→ **Provided information**:
§ §

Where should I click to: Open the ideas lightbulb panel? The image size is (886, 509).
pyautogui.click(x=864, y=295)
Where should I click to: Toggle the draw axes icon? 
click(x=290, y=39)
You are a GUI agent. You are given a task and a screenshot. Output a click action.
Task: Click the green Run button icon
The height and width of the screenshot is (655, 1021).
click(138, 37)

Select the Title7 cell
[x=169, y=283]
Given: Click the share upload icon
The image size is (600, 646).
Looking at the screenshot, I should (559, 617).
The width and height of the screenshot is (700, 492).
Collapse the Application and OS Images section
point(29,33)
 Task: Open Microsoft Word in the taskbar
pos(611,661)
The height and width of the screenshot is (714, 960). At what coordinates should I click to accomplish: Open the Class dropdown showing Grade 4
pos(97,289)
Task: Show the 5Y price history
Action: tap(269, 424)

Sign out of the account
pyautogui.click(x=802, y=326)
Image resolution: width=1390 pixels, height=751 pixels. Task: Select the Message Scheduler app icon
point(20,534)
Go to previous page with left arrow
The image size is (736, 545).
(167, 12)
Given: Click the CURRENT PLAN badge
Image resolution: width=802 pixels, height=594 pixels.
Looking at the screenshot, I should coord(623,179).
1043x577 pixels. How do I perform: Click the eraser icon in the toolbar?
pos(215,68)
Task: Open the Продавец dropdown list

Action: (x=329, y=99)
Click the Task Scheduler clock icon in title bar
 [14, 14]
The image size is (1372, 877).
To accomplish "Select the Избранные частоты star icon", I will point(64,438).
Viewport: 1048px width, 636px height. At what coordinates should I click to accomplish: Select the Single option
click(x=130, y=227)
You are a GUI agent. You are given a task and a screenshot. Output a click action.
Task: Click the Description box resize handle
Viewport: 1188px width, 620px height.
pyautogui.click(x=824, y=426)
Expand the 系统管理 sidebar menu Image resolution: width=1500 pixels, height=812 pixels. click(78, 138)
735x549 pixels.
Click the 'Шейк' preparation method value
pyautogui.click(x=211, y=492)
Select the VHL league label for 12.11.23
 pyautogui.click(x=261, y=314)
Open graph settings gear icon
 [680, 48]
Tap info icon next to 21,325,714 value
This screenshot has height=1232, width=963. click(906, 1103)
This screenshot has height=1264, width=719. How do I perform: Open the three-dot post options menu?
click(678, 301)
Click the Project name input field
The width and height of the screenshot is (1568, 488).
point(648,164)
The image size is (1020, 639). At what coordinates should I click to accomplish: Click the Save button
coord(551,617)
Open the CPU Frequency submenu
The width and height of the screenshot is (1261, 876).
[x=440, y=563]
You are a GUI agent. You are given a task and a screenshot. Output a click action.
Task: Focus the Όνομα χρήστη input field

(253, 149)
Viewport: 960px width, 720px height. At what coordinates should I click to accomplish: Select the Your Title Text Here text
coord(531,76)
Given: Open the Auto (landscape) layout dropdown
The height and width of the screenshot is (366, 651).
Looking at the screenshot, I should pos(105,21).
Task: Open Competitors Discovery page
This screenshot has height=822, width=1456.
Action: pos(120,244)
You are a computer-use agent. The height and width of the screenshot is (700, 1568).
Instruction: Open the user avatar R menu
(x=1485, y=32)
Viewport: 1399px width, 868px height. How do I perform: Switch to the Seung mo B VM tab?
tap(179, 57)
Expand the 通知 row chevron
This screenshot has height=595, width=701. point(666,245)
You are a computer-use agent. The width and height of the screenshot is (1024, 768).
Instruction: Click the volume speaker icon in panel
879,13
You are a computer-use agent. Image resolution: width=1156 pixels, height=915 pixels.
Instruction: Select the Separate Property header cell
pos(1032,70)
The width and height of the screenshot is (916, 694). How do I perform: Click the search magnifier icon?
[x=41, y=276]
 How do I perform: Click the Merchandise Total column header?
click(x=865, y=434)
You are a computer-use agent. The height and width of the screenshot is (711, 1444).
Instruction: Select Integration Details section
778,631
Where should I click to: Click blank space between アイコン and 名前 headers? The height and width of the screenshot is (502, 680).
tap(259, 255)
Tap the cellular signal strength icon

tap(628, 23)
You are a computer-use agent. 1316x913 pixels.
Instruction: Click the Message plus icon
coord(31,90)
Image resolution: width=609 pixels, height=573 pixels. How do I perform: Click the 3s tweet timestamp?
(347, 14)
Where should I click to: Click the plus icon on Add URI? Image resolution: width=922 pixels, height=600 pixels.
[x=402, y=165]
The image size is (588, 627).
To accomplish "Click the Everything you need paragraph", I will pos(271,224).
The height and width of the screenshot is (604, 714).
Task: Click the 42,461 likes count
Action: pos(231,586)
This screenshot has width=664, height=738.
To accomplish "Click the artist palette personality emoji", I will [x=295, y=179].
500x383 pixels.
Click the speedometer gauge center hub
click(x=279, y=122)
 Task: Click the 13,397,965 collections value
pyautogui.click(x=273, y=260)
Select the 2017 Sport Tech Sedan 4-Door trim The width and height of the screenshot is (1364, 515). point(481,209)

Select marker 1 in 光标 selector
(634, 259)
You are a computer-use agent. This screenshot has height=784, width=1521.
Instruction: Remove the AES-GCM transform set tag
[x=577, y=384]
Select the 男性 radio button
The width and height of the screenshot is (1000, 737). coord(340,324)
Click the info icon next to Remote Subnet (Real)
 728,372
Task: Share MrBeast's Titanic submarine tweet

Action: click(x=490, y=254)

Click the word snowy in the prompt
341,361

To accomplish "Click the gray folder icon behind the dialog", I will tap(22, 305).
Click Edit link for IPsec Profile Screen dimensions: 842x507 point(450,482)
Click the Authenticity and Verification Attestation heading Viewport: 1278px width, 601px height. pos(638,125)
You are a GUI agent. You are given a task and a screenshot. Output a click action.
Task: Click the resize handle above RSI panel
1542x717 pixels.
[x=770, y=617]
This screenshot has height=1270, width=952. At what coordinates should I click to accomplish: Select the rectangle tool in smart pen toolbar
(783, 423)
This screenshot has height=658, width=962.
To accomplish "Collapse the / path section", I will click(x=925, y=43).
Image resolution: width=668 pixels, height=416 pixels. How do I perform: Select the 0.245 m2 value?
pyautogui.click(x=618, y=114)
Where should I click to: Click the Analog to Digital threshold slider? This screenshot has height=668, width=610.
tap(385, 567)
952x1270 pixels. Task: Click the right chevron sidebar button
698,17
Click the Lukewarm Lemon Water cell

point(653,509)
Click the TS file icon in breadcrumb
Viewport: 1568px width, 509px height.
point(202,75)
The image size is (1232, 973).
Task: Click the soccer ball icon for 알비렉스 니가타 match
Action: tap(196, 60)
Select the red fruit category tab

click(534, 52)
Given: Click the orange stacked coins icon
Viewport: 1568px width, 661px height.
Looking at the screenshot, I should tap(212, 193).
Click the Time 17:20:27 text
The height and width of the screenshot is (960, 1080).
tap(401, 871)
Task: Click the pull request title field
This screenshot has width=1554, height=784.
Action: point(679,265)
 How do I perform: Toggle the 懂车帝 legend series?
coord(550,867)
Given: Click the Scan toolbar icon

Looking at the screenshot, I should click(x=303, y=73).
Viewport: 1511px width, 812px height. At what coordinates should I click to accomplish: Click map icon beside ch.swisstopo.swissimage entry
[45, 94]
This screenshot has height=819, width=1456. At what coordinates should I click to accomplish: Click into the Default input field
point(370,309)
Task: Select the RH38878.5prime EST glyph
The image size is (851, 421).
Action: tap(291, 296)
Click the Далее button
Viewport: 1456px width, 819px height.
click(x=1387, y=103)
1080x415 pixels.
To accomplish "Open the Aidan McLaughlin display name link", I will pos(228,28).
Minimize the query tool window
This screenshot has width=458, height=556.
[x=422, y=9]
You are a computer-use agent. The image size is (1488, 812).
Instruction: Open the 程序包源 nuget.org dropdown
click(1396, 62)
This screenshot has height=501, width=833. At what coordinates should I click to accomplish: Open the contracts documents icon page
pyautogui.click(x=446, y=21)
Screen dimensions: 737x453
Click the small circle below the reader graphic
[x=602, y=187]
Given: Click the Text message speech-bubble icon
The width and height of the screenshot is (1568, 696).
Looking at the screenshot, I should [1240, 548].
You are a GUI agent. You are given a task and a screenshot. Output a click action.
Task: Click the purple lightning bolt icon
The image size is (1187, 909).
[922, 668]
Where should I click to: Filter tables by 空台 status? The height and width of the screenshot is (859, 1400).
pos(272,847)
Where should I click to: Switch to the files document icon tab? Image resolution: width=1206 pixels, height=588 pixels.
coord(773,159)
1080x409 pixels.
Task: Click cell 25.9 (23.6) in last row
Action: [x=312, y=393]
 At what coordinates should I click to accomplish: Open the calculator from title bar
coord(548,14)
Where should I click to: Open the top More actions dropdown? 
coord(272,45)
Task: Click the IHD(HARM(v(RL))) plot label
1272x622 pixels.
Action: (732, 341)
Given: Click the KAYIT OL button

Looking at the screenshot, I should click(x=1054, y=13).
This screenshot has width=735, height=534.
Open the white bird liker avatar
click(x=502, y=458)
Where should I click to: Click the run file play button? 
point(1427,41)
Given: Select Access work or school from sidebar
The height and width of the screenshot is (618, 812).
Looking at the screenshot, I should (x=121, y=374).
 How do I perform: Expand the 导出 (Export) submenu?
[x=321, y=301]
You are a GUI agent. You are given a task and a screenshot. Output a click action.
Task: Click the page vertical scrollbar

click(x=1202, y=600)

§ §

→ **Required task**: Print everything in the listing from the line containing "Expand the 系统管理" down to the line containing "coord(531,76)", both lines included, reproducing each line exactly as it appears.

→ **Problem solution**:
Expand the 系统管理 sidebar menu Image resolution: width=1500 pixels, height=812 pixels. click(78, 138)
735x549 pixels.
Click the 'Шейк' preparation method value
pyautogui.click(x=211, y=492)
Select the VHL league label for 12.11.23
 pyautogui.click(x=261, y=314)
Open graph settings gear icon
 [680, 48]
Tap info icon next to 21,325,714 value
This screenshot has height=1232, width=963. click(906, 1103)
This screenshot has height=1264, width=719. How do I perform: Open the three-dot post options menu?
click(678, 301)
Click the Project name input field
The width and height of the screenshot is (1568, 488).
point(648,164)
The image size is (1020, 639). At what coordinates should I click to accomplish: Click the Save button
coord(551,617)
Open the CPU Frequency submenu
The width and height of the screenshot is (1261, 876).
[x=440, y=563]
You are a GUI agent. You are given a task and a screenshot. Output a click action.
Task: Focus the Όνομα χρήστη input field

(253, 149)
Viewport: 960px width, 720px height. At what coordinates should I click to accomplish: Select the Your Title Text Here text
coord(531,76)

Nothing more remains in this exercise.